Wie aber sollte ich ein solcher Künstler werden, wenn ich nichts zu erzählen, abzubilden oder darzustellen hatte? Ich hatte in meinen dreiundzwanzig Jahren noch nichts erlebt oder am eigenen Körper erfahren, das sich künstlerisch aufzuarbeiten lohnte. Worüber also sollte ich mich auslassen? Was hatte ich schon mitzuteilen? Nichts! Mal ganz abgesehen davon, dass ich gar nicht wusste, ob ich irgendeine Art von Talent besaß.

Vielleicht war das Grund für meine nächtlichen Fluchten nach Southwark oder ins East End. Um mir ein fremdes Leben anzueignen, das meinem eigenen widersprach und wenigstens den Anschein erweckte, aufregend zu sein. Ich wusste sehr wohl, dass es eine Art Kostümierung war, ein Mummenschanz, der dazu diente, mich mit Menschen und Möglichkeiten in Verbindung zu bringen, die mir im wirklichen Leben verschlossen blieben. Nicht nur die Kleidung wechselte ich, auch meine Sprache konnte ich mittlerweile dem derben Cockney-Slang so anpassen, dass niemand das Schauspiel bemerkte. Niemand außer mir.

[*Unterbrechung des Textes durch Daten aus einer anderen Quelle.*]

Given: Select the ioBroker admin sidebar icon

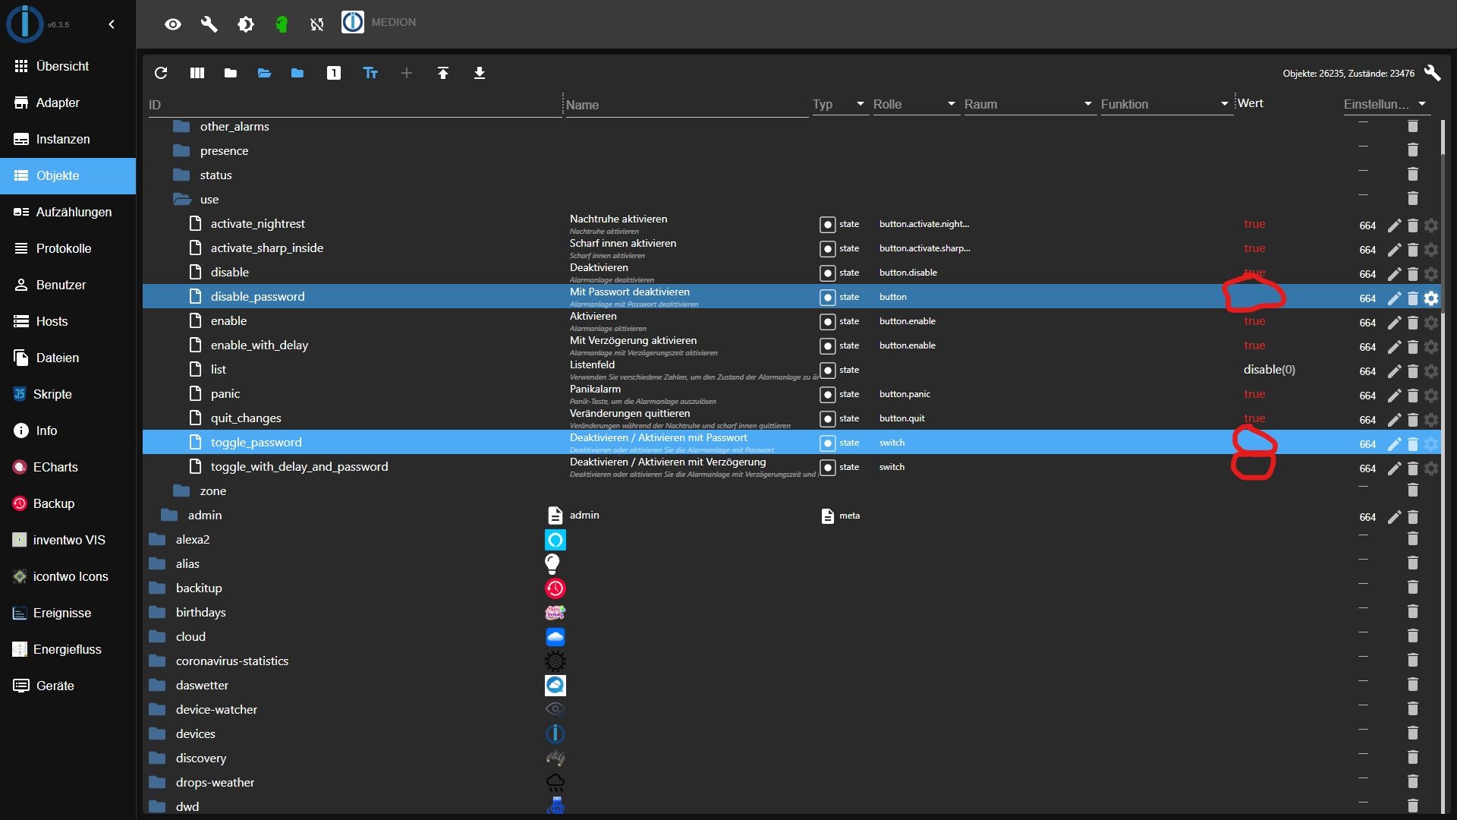Looking at the screenshot, I should click(x=22, y=22).
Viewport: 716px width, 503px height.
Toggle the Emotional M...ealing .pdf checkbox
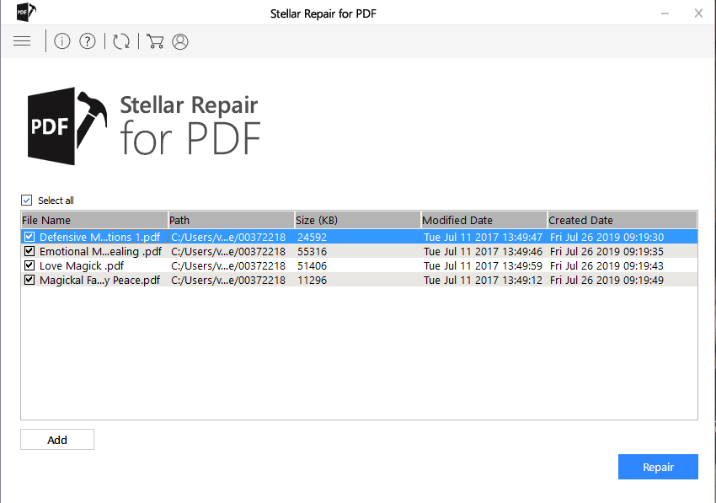point(29,252)
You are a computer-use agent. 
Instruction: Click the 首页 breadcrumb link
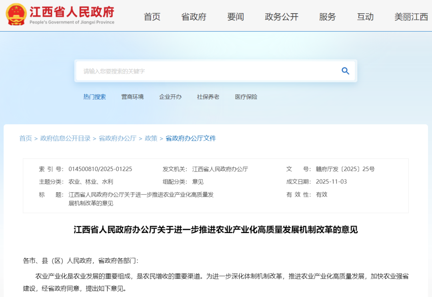(x=25, y=138)
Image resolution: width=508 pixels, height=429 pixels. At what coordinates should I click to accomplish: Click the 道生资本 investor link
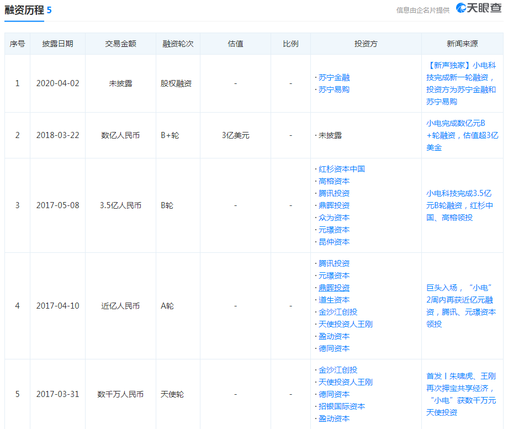334,300
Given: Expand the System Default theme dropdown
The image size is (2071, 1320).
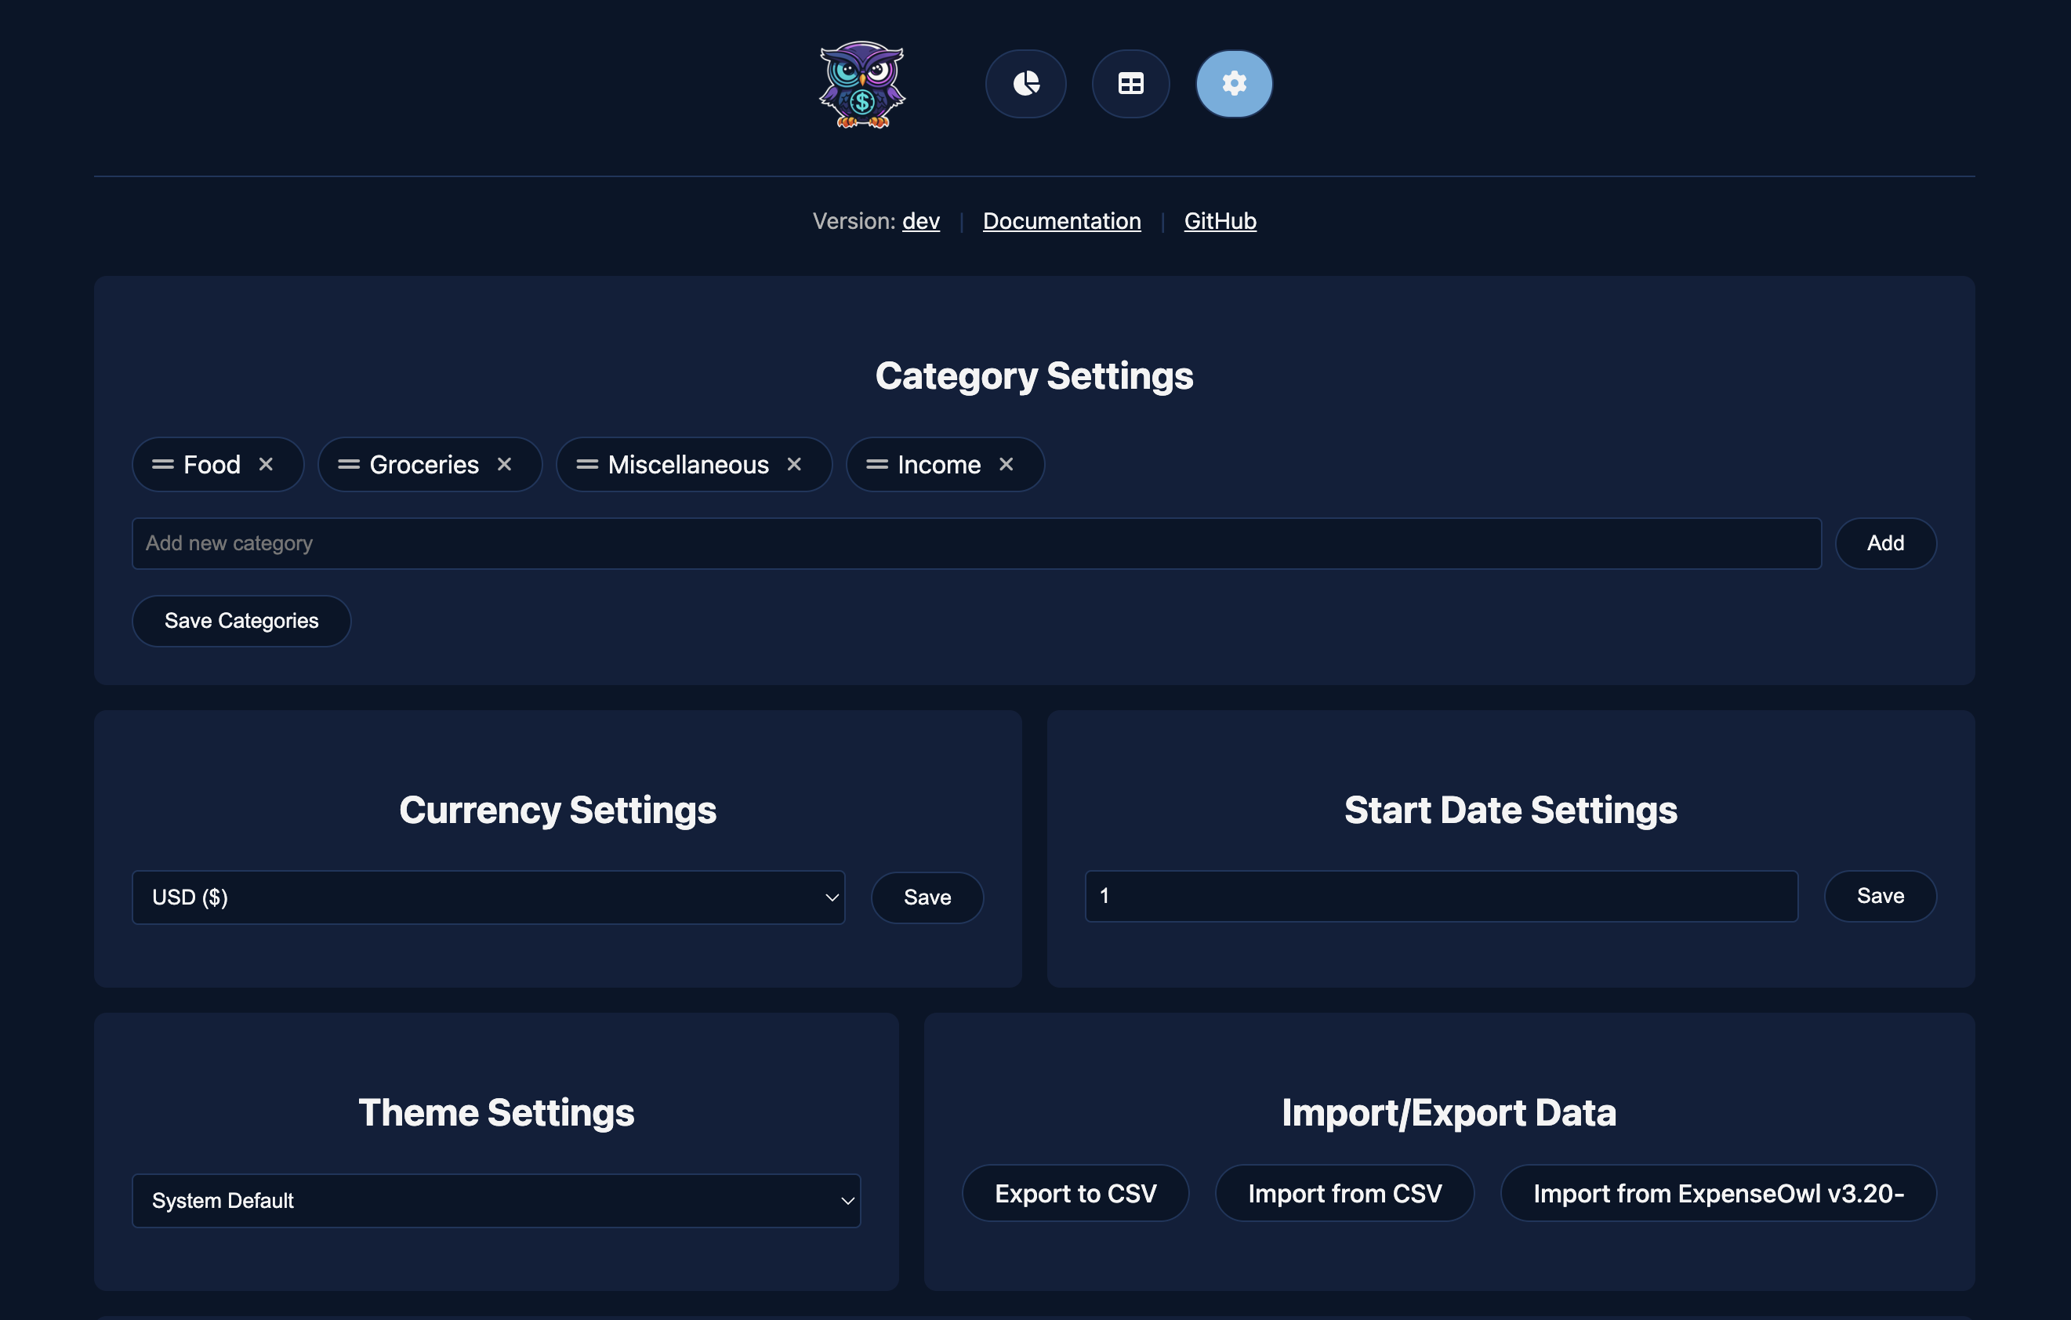Looking at the screenshot, I should 495,1200.
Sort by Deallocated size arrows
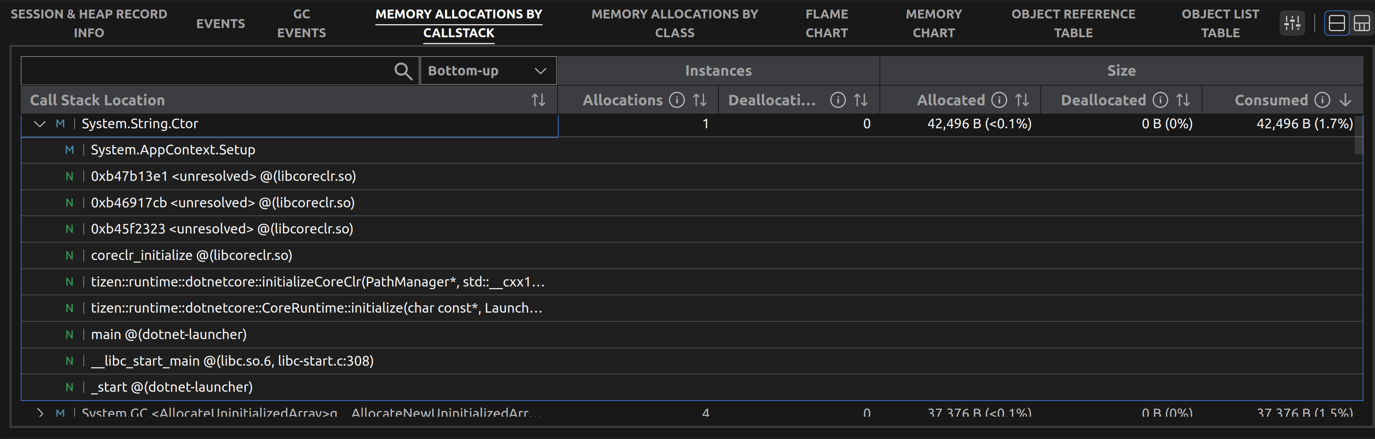 coord(1183,100)
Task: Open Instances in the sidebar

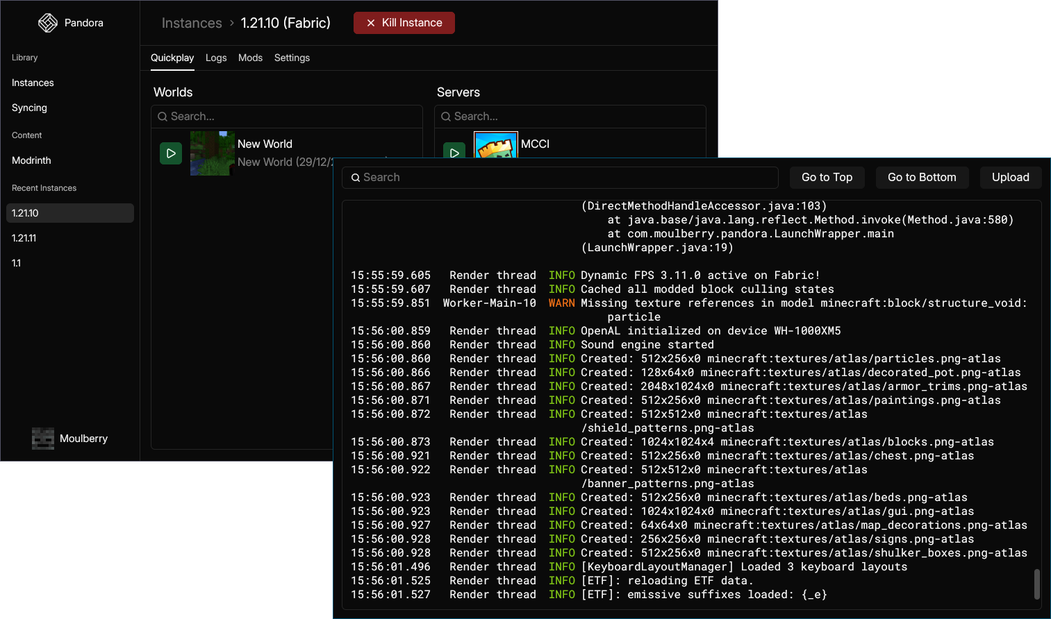Action: point(33,83)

Doch wenn ich mich in den Kneipen an der Bankside, den Hurenhäusern von Whitechapel oder den Opiumkellern von Limehouse herumtrieb, dann machte ich mir keine Gedanken über diesen Selbstbetrug, sondern ließ mich wie willenlos treiben und mitreißen. Es war wie ein erregender Schwindel, der mich erfasste und taumeln ließ. Als stünde ich vor einem Abgrund und schaute fasziniert, wenn auch mit zittrigen Knien, in die Tiefe. Ein prickelndes und elektrisierendes Gefühl. Auch wenn das Aufwachen am nächsten Morgen oft mit Ekel oder Schamgefühl verbunden war. Und mit einem bösen Kater obendrein.

Simeon hatte einmal gesagt, ich müsse kein Schauspieler mehr werden, weil ich längst einer sei. Ein ziemlich überzeugender sogar. Und die Huren, der Pöbel und die Gauner in den Slums seien mein unwissendes Publikum. Auch er sei einmal ein solcher Schwindler und eitler Narr gewesen, doch dummerweise gehöre er nun tatsächlich auf die andere Seite und müsse nicht länger nur so tun, als sei er ein Teil des Londoner Abschaums.